Challenge: Render everything from the line containing "You are a computer-use agent. The height" down to the line containing "click(1403, 225)" as a Markdown table with the columns No. and Line, one numbered row per line of the listing and blank lines left out.

Recorded information:
________________________________________

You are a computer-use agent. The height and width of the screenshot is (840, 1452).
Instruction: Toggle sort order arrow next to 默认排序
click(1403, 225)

________________________________________

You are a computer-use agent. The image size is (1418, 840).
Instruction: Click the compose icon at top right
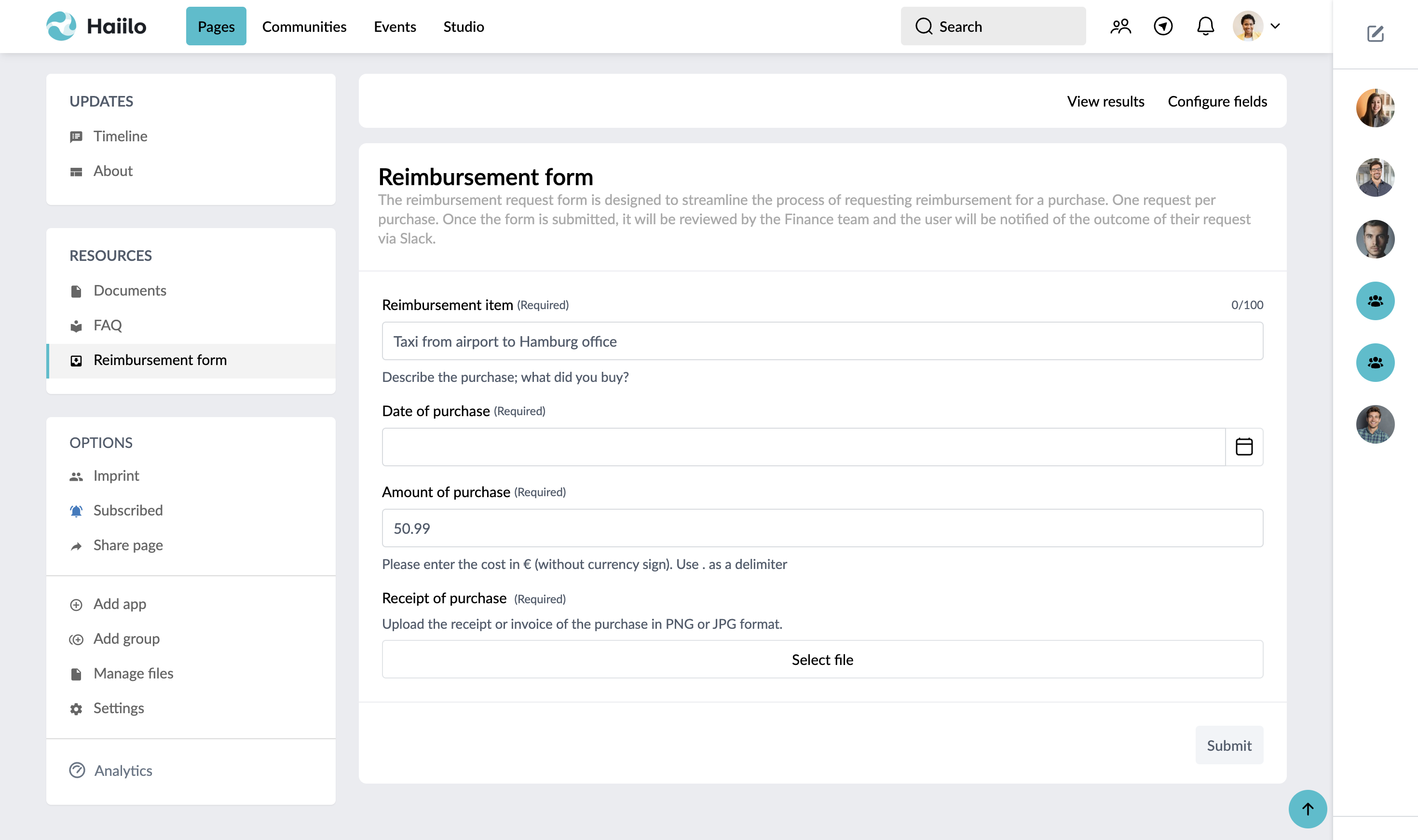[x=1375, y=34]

________________________________________

The completed task:
| No. | Line |
|---|---|
| 1 | You are a computer-use agent. The height and width of the screenshot is (840, 1452). |
| 2 | Instruction: Toggle sort order arrow next to 默认排序 |
| 3 | click(1403, 225) |